17 novembre 2012 13:54

È passato più o meno un anno dalle dimissioni di Silvio Berlusconi. In questi anni l’ex primo ministro è stato praticamente onnipresente nelle nostre esistenze. Siamo stati bombardati dalle opposte propagande che lo volevano in paradiso o all’inferno, senza mezze misure. L’idea di un documentario su Berlusconi in un primo momento mi ha sconcertato: “Ancora?”. Eppure S.B. Io lo conoscevo bene di Giacomo Durzi e Giovanni Fasanella, presentato al festival di Roma, riesce a darci un punto di vista che ancora non avevamo avuto. Quello di amici o ex amici di Silvio Berlusconi (tra loro Vittorio Dotti, Paolo Guzzanti, Giuliano Ferrara, Paolo Pillitteri e Tiziana Parenti), che lo raccontano per come l’hanno conosciuto e ci svelano la loro delusione nei suoi confronti. 

La delusione è quella di persone che hanno sperato in qualcuno che potesse veramente cambiare le cose in Italia, ma non ci è riuscito, perché non è stato capace di fare il salto di qualità da imprenditore di successo a uomo di stato, di mettere il bene della repubblica e l’interesse generale davanti al suo. L’atmosfera generale del documentario è piuttosto cupa e malinconica, anche perché in fin dei conti ci spiega come mai negli anni ottanta si stava meglio che adesso. E per uno che negli anni ottanta era adolescente questo è un concetto duro da mandare giù.

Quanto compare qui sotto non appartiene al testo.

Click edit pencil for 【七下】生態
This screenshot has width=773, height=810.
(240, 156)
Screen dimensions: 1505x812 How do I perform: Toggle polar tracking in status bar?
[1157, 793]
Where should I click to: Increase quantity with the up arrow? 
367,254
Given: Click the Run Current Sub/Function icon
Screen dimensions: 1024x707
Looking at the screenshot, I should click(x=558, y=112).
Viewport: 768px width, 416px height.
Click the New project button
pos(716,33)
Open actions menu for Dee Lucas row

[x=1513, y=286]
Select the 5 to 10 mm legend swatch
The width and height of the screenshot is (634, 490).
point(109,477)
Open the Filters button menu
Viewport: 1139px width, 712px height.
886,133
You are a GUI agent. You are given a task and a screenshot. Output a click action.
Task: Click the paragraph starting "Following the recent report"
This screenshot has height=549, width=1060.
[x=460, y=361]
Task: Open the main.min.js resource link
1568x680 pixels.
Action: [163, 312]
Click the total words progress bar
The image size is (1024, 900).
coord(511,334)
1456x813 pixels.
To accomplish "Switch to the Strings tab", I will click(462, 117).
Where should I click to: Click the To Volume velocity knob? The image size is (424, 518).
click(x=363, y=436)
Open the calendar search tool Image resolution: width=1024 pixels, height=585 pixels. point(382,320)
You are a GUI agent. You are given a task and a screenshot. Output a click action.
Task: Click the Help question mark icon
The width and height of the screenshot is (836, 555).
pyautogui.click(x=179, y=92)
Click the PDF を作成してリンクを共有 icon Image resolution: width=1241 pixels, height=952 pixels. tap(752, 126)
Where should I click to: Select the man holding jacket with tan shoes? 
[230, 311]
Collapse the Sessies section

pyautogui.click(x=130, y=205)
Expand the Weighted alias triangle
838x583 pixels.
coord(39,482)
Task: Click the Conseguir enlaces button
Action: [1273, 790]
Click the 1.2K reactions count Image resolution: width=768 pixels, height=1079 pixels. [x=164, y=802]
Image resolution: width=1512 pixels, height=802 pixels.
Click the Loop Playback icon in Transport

Ma allo stesso tempo è innegabile: eravamo più ricchi, più sereni, forse meno consapevoli ma magari capaci di slanci di cui ora non saremmo più capaci. Il documentario si conclude con un’inquietante profezia di Paolo Pillitteri che ci dice che il berlusconismo è tutt’altro che finito e che ci vorranno tanti anni per toglierlo di mezzo.

Prima del documentario di Durzi e Fasanella ho visto uno dei due film a sorpresa della selezione in concorso Duzhan (Drug war) di Johnny To. Poliziesco asciuttissimo (anche troppo), pochissime (ma abbastanza gustose) concessioni al pubblico. Il conflitto è quello tra forze dell’ordine cinesi e trafficanti di eroina. Il meccanismo messo in piedi da Johnny To ha il pregio della geometria. Al centro ci sono un poliziotto e un criminale che decide di collaborare, apparentemente per evitare la pena di morte. Grazie al pentito questo commissario riesce a mettersi in mezzo tra fornitori di materia prima, la droga, e un grosso distributore, capace di far arrivare la roba in mezzo mondo in poche ore. Ma il pentito si lascia qualche via d’uscita e il commissario, che dimostra mille talenti (in particolare di attore e imitatore), si troverà preso in contropiede.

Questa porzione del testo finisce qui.